_TO BE DONE_: Give back all of the material with every "computer-use agent" changed to "screen navigation assistant" and everything else left as it is, omitting the pictures.

_ENTRIES SHOWN_:
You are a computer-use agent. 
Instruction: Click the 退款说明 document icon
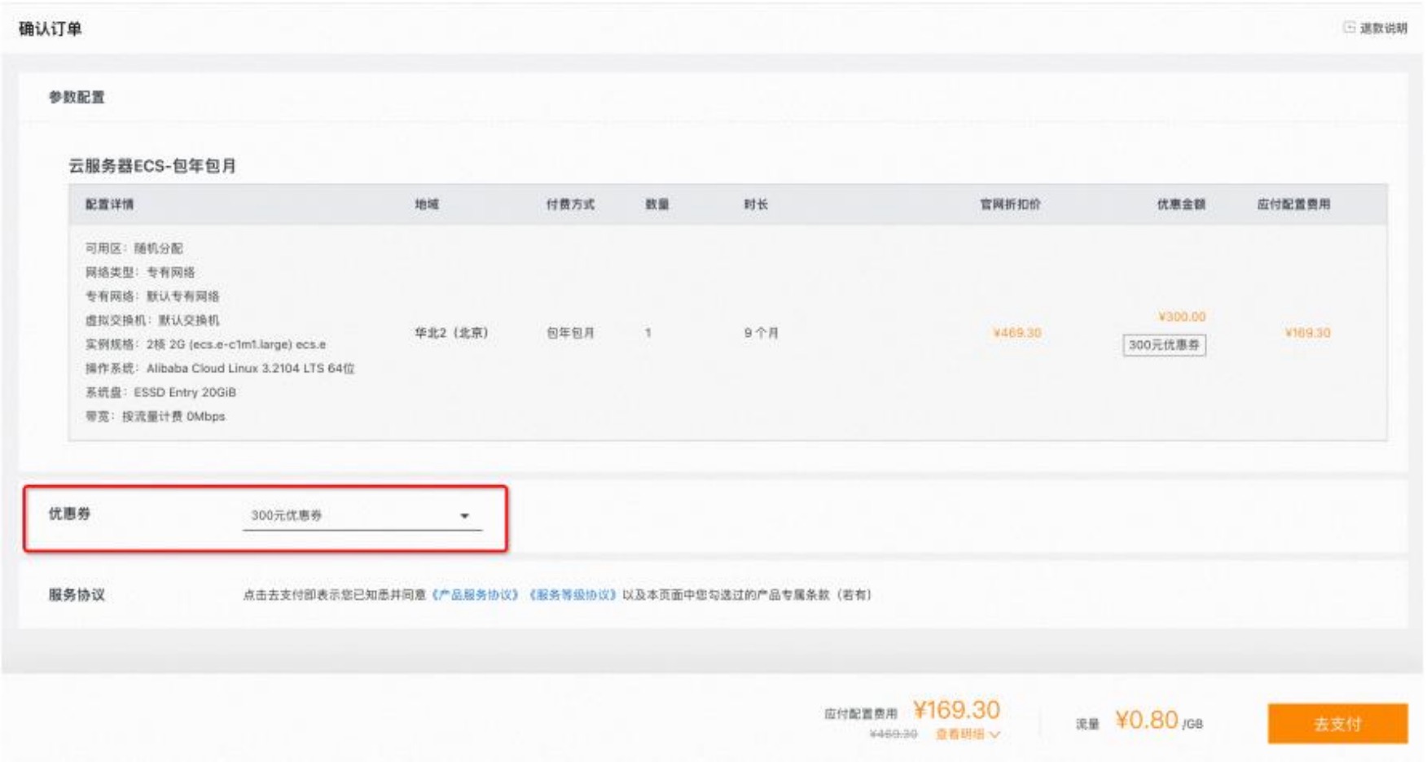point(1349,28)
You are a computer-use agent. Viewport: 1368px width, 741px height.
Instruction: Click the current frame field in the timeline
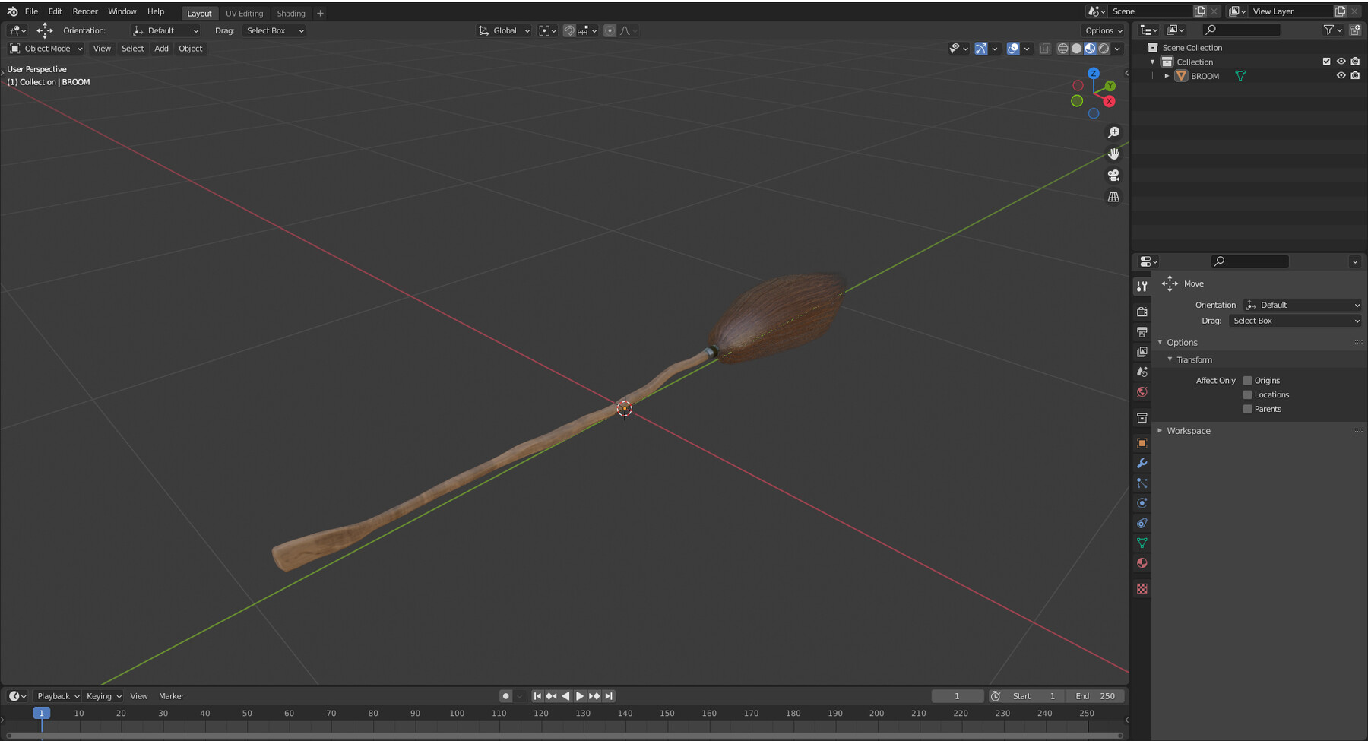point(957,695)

_WRITTEN RESPONSE_:
You are a screen navigation assistant. 
Instruction: Click the 退款说明 document icon
point(1349,28)
You are a screen navigation assistant. Viewport: 1368px width, 741px height.
Instruction: Click the current frame field in the timeline
point(957,695)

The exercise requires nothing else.